Bug #40968 Server hang without any error messages
Submitted: 24 Nov 2008 8:49 Modified: 28 Feb 2009 0:31
Reporter: Kenneth Lee Email Updates:
Status: No Feedback Impact on me:
None 
Category:MySQL Server: InnoDB storage engine Severity:S1 (Critical)
Version:5.1.28rc, 5.1.30 OS:Linux (2.6.18-92.el5 x86_64)
Assigned to: CPU Architecture:Any

[24 Nov 2008 8:49] Kenneth Lee
Description:
My heavy server hangs sometimes(2~3 times per day) without any error messages.
Server has 16 CPUs, 64GB RAM and runs over 10,000 queries per second average.
It has about 14 slave servers replicated.

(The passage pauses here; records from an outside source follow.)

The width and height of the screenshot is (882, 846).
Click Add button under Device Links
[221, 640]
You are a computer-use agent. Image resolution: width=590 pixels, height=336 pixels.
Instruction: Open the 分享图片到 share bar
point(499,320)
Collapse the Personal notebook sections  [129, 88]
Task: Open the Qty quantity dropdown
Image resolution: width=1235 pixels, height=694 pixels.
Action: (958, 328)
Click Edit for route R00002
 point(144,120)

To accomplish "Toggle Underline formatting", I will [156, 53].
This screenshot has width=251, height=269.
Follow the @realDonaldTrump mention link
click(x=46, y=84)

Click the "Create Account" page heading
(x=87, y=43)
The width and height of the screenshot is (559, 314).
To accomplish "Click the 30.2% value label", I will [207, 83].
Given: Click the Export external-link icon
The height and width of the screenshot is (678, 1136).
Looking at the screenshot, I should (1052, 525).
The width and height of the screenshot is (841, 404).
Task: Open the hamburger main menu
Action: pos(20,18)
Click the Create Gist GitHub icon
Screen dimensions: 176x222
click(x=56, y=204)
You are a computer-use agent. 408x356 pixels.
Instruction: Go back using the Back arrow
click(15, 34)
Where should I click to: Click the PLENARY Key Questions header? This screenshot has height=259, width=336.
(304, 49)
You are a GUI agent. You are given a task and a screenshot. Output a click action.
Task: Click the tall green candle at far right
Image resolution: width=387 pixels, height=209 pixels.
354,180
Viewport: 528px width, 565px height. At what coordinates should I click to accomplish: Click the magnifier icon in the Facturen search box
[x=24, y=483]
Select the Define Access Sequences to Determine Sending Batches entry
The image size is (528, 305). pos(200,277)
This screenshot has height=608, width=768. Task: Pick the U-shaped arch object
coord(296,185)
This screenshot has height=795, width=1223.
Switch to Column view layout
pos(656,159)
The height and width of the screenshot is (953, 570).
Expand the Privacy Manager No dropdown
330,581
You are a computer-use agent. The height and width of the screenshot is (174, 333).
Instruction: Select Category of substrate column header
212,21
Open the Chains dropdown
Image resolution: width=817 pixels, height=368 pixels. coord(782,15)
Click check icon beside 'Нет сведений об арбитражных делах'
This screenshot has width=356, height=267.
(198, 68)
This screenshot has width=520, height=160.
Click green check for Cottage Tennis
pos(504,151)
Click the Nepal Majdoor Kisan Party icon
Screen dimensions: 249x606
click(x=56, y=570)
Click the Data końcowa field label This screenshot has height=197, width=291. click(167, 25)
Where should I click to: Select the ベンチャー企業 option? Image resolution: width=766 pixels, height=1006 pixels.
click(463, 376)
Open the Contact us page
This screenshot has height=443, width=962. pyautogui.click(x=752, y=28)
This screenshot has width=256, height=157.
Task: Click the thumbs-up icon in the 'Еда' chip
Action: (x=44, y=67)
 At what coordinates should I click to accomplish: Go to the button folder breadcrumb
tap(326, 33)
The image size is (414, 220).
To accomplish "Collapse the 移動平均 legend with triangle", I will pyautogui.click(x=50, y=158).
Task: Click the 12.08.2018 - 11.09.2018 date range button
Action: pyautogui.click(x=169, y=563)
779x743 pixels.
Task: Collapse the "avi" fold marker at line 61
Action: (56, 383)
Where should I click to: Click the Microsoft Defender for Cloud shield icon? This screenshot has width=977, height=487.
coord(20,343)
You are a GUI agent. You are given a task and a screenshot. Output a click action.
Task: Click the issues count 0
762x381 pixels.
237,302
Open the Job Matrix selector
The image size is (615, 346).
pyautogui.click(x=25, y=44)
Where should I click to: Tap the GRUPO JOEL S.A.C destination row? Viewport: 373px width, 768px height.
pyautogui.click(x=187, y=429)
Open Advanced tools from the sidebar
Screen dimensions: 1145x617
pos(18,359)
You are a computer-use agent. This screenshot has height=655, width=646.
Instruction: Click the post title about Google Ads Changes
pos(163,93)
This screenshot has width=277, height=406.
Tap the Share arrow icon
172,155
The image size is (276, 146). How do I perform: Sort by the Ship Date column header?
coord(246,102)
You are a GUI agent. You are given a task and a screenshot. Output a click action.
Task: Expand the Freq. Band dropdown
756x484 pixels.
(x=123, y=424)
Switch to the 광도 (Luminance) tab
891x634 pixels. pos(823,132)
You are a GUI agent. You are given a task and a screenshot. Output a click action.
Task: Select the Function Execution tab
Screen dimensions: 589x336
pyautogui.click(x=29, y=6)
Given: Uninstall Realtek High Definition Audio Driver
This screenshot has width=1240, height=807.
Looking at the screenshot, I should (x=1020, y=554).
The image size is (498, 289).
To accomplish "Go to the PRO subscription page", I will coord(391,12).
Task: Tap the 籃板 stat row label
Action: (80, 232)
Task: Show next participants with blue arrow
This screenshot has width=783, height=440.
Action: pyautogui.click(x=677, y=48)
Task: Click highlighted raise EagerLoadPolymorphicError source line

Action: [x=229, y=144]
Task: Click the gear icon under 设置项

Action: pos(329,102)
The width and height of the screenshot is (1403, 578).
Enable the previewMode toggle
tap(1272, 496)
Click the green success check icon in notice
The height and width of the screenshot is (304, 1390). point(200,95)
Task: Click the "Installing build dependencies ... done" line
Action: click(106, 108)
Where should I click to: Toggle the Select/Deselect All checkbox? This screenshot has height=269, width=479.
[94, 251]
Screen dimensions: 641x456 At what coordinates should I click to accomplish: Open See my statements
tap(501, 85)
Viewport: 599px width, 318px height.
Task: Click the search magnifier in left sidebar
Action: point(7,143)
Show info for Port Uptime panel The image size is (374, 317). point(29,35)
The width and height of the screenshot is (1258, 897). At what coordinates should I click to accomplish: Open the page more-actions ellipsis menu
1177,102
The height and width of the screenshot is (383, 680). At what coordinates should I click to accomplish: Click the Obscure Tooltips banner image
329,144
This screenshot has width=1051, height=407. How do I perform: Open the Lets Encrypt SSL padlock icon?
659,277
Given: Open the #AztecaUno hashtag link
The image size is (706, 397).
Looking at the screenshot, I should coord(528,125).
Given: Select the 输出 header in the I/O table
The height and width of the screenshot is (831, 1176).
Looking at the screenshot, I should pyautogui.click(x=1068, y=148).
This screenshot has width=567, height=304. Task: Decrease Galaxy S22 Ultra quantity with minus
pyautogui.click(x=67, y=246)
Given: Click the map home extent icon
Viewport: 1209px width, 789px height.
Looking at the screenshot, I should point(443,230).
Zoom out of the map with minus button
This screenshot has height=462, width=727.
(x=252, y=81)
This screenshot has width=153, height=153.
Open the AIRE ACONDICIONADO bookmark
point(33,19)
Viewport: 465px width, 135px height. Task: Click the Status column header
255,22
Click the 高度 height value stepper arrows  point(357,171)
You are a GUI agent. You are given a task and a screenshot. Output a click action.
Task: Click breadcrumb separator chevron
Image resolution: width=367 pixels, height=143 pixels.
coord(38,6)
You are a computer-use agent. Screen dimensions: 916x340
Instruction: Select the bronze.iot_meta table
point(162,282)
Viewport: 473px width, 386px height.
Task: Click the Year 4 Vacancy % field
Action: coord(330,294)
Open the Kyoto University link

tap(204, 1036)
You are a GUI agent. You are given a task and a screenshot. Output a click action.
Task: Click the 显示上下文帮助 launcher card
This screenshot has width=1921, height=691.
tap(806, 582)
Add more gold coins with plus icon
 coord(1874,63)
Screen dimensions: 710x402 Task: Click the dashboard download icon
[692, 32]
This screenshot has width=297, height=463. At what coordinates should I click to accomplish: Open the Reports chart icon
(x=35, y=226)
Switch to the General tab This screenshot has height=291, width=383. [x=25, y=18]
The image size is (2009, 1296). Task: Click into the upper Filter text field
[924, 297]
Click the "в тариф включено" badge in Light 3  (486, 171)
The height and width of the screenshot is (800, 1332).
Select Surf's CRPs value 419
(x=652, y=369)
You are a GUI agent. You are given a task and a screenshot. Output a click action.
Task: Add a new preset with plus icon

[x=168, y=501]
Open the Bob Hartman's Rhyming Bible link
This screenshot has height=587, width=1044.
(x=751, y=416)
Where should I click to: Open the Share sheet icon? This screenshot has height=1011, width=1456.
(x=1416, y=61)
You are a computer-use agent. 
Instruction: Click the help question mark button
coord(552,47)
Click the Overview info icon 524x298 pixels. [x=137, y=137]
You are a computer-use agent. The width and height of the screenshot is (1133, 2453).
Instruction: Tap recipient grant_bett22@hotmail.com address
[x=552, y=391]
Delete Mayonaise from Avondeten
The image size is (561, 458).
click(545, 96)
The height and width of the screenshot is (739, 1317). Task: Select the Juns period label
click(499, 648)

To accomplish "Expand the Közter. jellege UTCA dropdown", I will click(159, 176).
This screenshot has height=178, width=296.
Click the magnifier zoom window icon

When server hangs, processlist count reaches to about 2300~2400 because my configuration has 3,000 value of max_connections. After 1-2 minutes, I must kill mysqld process and restart it because no response from MySQL server. Error log file(???.err) has no information about it and I can't find any system and mysqld related log message.
I attached last part of *.status file after server hangs and normal *.status file respective.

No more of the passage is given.